In the study performed by Lachapelle et al, a cut-off point of ≥6 bpm for HRa yielded to a better diagnostic accuracy of PM when compared to PSG in patients with mild to moderate OSA.14 From our analyses, it seems that for in-laboratory PSG (using TST as denominator) the cut-off point 10 bpm for HRa and −15 msec for PTT presented better agreement with the reference RDIe, while using TRT as a proxy for PM, 5 bpm for HRa agreed better with RDIe, in agreement with the previously mentioned study.14 Although further validation of these cut-off points are warranted with larger samples, these results suppose initial evidence in favor of the utilization of these thresholds in research and eventually in clinical settings. Another interesting finding in this study is that 36% of non-desaturating hypopneas and 29% of RERAs identified were associated with an autonomic arousal but not an EEG arousal (Table 2). Thus, by the present standard, these respiratory events that are accompanied by physiological consequences would be ignored by the scoring of in-laboratory PSG. The clinical implication of these “orphan” respiratory events is yet to be determined. It is suggested that repetitive post-event tachycardia may contribute to the cardiovascular morbidity in obstructive sleep apnea.10 This reasoning leads toward the need of further investigations assessing the relevance of respiratory events associated with EEG arousals in contrast to those associated with autonomic arousals, and to evaluate which one has more the strongest clinical importance in relation to the cardiovascular risk on morbidity and mortality.

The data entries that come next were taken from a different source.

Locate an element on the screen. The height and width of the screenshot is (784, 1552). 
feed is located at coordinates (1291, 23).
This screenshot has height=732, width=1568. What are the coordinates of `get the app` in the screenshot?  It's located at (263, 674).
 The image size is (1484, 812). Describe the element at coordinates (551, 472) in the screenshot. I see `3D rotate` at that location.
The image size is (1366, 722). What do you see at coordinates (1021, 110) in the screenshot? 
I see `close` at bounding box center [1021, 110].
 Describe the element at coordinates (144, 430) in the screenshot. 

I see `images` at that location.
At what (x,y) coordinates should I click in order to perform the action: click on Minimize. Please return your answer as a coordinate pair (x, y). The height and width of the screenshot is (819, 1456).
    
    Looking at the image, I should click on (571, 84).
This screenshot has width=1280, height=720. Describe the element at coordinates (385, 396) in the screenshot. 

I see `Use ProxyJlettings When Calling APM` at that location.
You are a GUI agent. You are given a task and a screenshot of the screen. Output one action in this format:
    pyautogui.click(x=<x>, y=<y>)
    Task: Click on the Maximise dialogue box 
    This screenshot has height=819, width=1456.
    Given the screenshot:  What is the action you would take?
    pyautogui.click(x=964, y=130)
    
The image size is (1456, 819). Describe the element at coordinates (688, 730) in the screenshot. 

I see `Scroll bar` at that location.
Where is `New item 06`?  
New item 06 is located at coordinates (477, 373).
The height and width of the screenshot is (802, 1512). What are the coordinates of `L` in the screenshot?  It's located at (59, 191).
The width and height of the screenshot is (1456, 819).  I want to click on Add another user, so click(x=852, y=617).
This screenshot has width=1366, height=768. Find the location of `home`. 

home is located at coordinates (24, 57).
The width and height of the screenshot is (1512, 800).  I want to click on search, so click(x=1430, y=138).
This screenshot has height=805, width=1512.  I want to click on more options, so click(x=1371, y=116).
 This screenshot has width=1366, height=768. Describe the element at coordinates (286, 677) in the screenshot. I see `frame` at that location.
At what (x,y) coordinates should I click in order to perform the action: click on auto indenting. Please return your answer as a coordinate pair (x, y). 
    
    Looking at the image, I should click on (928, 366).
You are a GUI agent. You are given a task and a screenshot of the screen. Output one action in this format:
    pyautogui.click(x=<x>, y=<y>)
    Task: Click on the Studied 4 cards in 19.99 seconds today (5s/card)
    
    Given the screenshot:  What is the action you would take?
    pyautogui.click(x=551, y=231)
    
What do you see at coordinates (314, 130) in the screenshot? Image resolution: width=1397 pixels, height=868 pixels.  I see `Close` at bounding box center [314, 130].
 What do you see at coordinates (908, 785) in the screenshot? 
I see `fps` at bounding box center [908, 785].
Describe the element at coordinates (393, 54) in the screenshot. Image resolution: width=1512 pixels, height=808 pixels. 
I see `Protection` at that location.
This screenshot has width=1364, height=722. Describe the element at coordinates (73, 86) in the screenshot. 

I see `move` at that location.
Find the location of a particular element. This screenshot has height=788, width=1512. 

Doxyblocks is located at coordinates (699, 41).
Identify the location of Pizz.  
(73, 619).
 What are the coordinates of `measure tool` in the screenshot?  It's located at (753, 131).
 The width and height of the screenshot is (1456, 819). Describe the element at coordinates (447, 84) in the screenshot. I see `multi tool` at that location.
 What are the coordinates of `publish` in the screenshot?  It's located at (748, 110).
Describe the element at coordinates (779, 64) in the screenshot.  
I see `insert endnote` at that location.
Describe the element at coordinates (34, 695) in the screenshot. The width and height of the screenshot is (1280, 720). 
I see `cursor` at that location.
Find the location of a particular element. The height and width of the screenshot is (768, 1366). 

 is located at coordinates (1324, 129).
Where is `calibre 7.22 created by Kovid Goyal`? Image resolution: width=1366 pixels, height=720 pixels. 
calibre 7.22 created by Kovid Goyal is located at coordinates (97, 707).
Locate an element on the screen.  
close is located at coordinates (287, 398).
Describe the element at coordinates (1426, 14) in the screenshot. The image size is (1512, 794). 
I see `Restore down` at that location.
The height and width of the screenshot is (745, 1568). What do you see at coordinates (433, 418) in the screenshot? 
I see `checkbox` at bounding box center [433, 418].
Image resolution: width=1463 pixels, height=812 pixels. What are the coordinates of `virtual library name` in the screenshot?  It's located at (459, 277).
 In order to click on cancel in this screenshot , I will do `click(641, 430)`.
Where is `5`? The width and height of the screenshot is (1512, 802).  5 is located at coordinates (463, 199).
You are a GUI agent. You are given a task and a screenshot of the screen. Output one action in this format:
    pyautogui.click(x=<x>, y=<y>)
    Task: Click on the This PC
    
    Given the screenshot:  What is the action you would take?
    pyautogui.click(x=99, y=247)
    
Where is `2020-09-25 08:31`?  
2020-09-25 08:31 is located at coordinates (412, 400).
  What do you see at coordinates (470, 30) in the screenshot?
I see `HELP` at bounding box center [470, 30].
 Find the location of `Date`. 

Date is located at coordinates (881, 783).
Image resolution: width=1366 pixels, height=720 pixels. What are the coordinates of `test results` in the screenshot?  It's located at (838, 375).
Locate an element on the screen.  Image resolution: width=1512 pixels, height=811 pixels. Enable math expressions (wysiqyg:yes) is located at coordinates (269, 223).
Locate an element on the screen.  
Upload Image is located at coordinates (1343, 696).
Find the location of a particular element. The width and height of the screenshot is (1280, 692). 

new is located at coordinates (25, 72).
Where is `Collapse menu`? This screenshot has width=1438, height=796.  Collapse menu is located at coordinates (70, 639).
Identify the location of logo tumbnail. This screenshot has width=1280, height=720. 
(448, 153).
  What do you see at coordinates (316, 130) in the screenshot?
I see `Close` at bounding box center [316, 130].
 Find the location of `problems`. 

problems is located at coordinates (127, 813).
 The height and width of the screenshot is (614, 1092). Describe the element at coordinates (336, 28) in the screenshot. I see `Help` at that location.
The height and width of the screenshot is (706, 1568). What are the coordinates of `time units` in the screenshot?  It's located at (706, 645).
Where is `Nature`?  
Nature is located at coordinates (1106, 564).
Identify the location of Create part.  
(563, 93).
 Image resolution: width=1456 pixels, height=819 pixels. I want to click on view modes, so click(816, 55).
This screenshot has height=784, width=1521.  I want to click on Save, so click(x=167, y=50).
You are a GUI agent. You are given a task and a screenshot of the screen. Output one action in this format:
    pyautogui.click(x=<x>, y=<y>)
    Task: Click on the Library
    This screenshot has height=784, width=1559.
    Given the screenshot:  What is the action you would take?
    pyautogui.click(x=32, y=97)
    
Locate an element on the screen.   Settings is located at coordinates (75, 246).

In addition to HRa and PTT, other autonomic arousal markers have been explored. An example is the use of pulse wave amplitude (PWA) drop, which was also tested as a surrogate to score EEG arousal events on PM.20 In one study, 312 subjects with all the different degrees of OSA severity were analyzed, and it was concluded that the addition of PWA drops to the definition of hypopnea as a surrogate for EEG arousal could provide a more comprehensive diagnosis of OSA. Similarly, another study considered hyperventilation following flow reduction as another potential surrogate for EEG arousals.21 Nevertheless, the authors of this study concluded that in severe OSA, the use of this marker as a surrogate did not present an additional value to OSA diagnosis with PSG nor PM. Our study showed the potential benefit of using HRa and PTT autonomic arousals in mild to moderate OSA, but future research could benefit from exploring the impact of different autonomic arousals in OSA classification and severity.

This study has obvious limitations. We recognize that the modest sample size of our study may have underpowered and limited our results. For instance, sub-analysis based on age, sex, medication intake, and comorbidities were not planned due to the small sample size. Moreover, the use of autonomic markers has also some limitations, as it can be influenced by the cardiovascular system disorders. In fact, beta-blockers were being taken by 8% of our population, which could have influenced our results.

Conclusion

The results of this methodological optimization study highlight the possible use of autonomic arousals as surrogates for EEG arousals. Such variables may be potentially used for complementing current PSG scoring and/or capturing mild OSA or borderline symptomatic cases in patients evaluated with PM. Larger sample size studies are necessary to confirm the clinical applicability and relevance of these findings.